▸ Task statement
Set down the line containing "Click the orange Events calendar icon" and each line after it through the last line of the records, exactly, leaving pictures out.

(Available data)

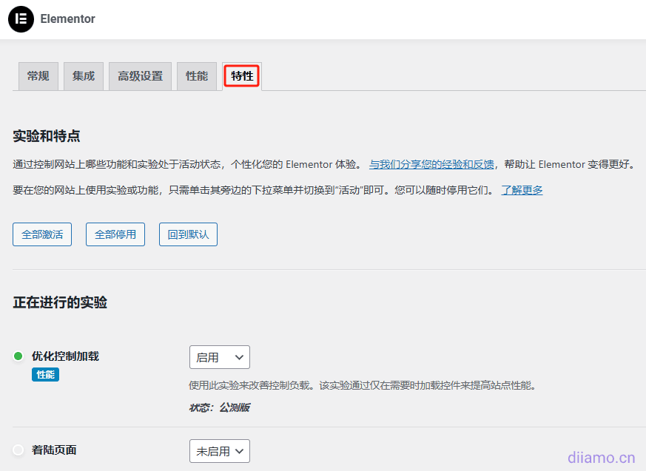
Task: Follow the 了解更多 link
Action: [x=522, y=190]
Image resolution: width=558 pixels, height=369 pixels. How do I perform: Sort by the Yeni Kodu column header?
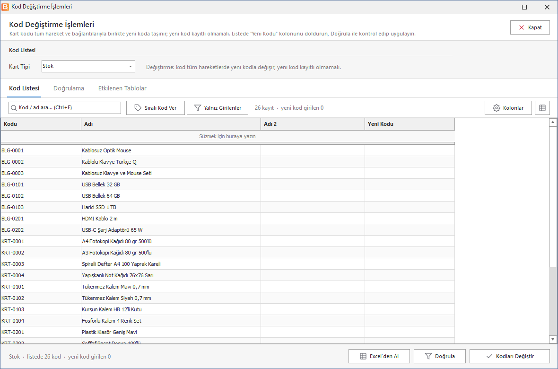click(410, 124)
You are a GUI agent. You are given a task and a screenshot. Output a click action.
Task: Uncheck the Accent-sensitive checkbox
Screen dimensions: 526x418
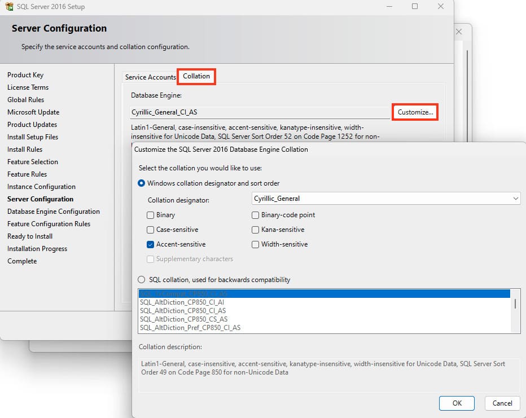[151, 244]
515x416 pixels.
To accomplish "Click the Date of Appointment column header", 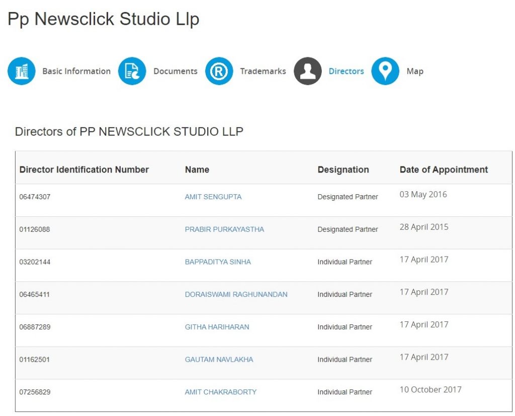I will click(444, 170).
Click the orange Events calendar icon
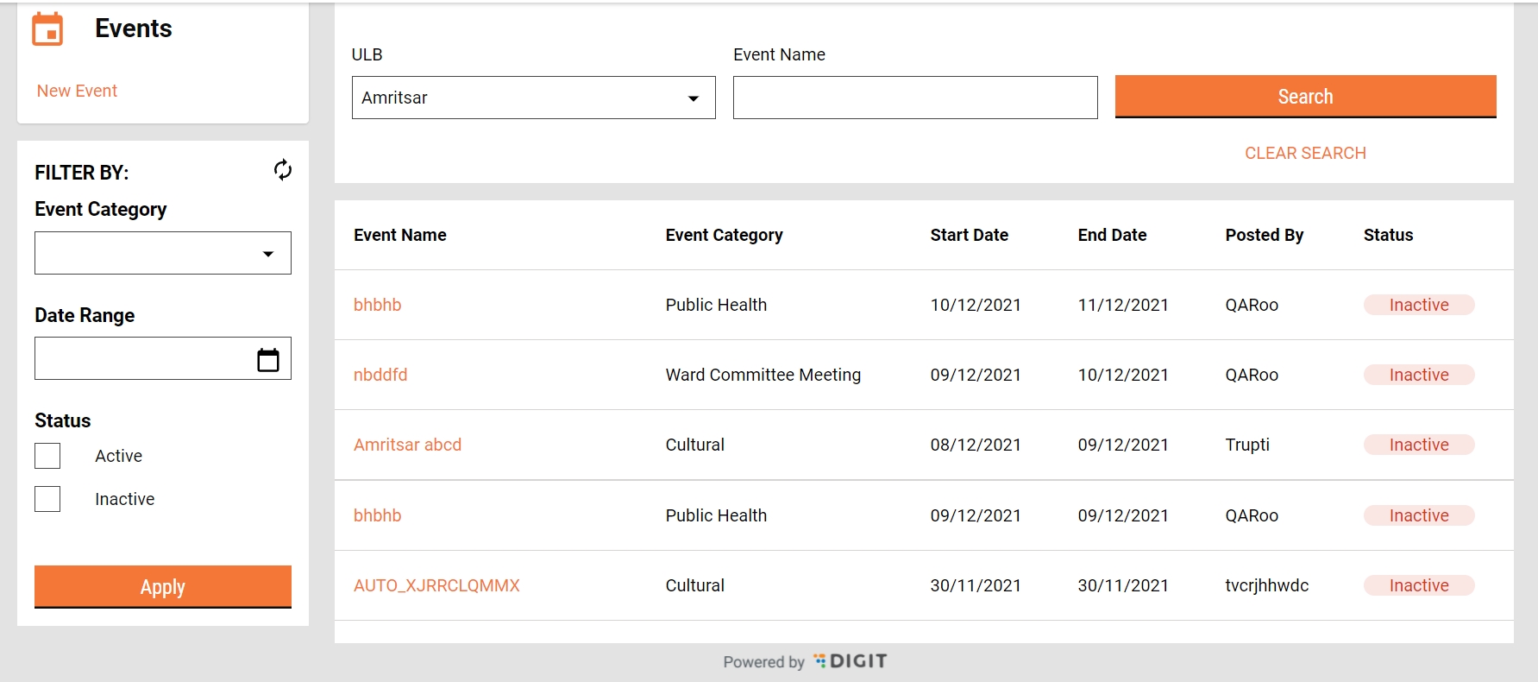1538x682 pixels. (x=47, y=29)
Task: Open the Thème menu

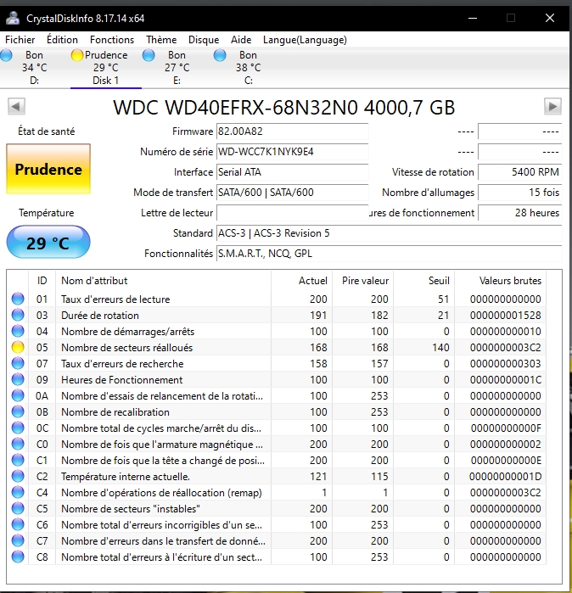Action: tap(161, 40)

(End Available data)

▸ Solution
Click the orange Events calendar icon
1538x682 pixels. (x=47, y=29)
Task: Open the Thème menu

Action: tap(161, 40)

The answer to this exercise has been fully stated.